What is Amazon S3?

Amazon S3 (short for Amazon Simple Storage Service) is a cloud storage service that allows for object, (files), storage in buckets, (directories), and is advertised as “infinitely scaling” storage.

Here is an analogy

Think of it as a giant, secure, online hard drive that apps and people can access over the internet.

Note: S3 buckets are defined at a  region level, it is not a global service. However, bucket names must be unique across all regions and AZs.

S3 buckets are used for:

  • Backup & Storage;
  • Disaster recovery;
  • Archive;
  • Hybrid cloud storage;
  • Application hosting;
  • Media hosting;
  • Data lakes & Big data analytics;
  • Software delivery;
  • Static websites.

What is inside an S3 Bucket?

All S3 Buckets are composed by S3 objects.
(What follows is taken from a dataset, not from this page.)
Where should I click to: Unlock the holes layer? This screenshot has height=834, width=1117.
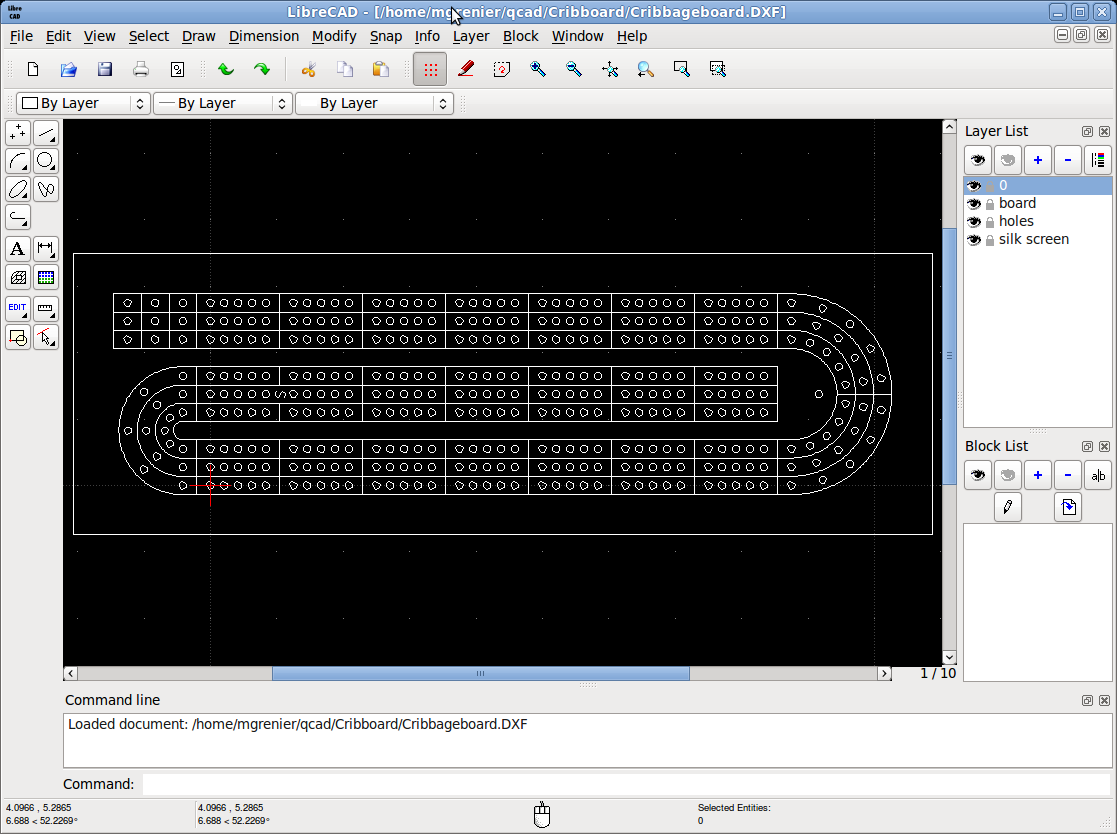992,221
Officially, there is no concept of a directory in an S3 Bucket, there are only, keys and objects.

An object is a file, that has a key which represents it’s path in the bucket.

This key is composed of a prefix + the object name:

              # Key                    # Object
s3://my-bucket/my_folder/another_folder/my_file.txt

S3 Object Versioning

S3 buckets are able to version objects if the versioning is toggled on. This will create a new version of the object each time it is updated.

S3 Bucket Replication

An S3 bucket can be replicated to another S3 bucket.
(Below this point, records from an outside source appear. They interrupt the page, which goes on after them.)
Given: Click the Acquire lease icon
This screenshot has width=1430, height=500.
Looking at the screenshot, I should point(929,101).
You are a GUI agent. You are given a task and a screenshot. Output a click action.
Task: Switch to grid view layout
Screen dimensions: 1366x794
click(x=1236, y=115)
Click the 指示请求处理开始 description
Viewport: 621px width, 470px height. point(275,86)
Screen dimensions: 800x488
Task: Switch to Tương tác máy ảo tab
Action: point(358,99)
For this to happen, versioning must be enabled in both the source and destination S3 Buckets.

The replication happens asynchronously and can be performed in the same or another region.

Note: This can be done between different AWS accounts.

S3 Bucket Security

There are a few types of security enforcements that can be applied to S3 buckets:

User Based

IAM policies - Which API calls should be allowed for a specific IAM user.

Resource Based

  • Bucket Policies - Bucket wide rules from the S3 console. Allows cross account;
  • Object Access Control List (ACL) - Finer grain (can be disabled);
  • Bucket Access Control List (ACL) - Less common (can be disabled).

Encryption

Encryption on S3 can be achieved using one of four methods:

Server-Side Encryption with Amazon S3-Managed Keys (SSE-S3)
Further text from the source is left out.